PROTEASE INHIBITORS IN TRACHEOBRONCHIAL SECRETIONS

Abstract

The isolation and characterization of 3 protease inhibitors from tracheobronchial secretions are described. As starting material, pooled secretions from patients with tracheostomies was used. The isolation procedure consisted of precipitation with 3% perchloric acid (the major acid-stable inhibitors remain in solution) affinity chromatography on trypsin-Sepharose and preparative zone electrophoresis. Three distinct inhibitors were found. One was a basic protein with evidence of size and charge heterogeneity but immunologic homogeneity, MW = 15,850 .+-. 1200 daltons, 12,600 .+-. 700, 6500 .+-. 500. Two inhibitors were acidic proteins, MW = 63,400 .+-. 3200 (Al) and 19,960 .+-. 1500 (All) daltons. The basic inhibitor has tyrosine as the solve aminoterminal amino acid. For the 2 acidic inhibitors, an aminoterminus was not found. All 3 inhibitors contained neutral sugars and amino sugars but no sialic acid. They inhibit trypsin, chymotrypsin and human granulocytic elastase.
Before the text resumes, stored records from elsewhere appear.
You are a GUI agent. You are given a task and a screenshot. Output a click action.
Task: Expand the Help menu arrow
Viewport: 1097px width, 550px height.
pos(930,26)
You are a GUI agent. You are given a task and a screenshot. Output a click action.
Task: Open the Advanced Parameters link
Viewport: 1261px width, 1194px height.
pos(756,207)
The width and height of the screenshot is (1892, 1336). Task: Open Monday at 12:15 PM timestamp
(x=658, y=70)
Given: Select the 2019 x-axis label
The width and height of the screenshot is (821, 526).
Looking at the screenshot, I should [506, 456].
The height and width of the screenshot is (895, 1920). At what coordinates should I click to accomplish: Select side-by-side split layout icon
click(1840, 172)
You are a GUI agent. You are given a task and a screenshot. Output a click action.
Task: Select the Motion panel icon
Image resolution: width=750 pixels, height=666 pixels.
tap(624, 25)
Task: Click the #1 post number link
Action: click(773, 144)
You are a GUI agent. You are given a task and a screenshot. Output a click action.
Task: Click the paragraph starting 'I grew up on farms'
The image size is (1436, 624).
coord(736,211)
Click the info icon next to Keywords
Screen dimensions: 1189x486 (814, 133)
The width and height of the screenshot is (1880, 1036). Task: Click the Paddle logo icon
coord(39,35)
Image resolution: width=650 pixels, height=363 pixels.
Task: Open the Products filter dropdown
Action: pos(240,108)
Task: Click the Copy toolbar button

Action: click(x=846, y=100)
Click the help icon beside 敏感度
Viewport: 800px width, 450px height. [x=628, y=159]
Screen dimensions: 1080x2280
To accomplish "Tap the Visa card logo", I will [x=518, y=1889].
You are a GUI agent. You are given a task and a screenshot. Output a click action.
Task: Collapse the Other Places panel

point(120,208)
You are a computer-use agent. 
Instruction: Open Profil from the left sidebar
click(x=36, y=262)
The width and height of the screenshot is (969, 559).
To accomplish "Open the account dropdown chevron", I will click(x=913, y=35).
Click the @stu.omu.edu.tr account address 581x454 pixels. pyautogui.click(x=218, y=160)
The 2 acidic inhibitors are immunologically related; they are apparently derived from serum ITI. Inhibitor All originates from inhibitor Al, probably by limited proteolysis by several proteases. The concentration of the basic inhibitor in bronchial secretions of 42 patients with obstructure lung disease was 0.206 .+-. 0.15 mg/ml.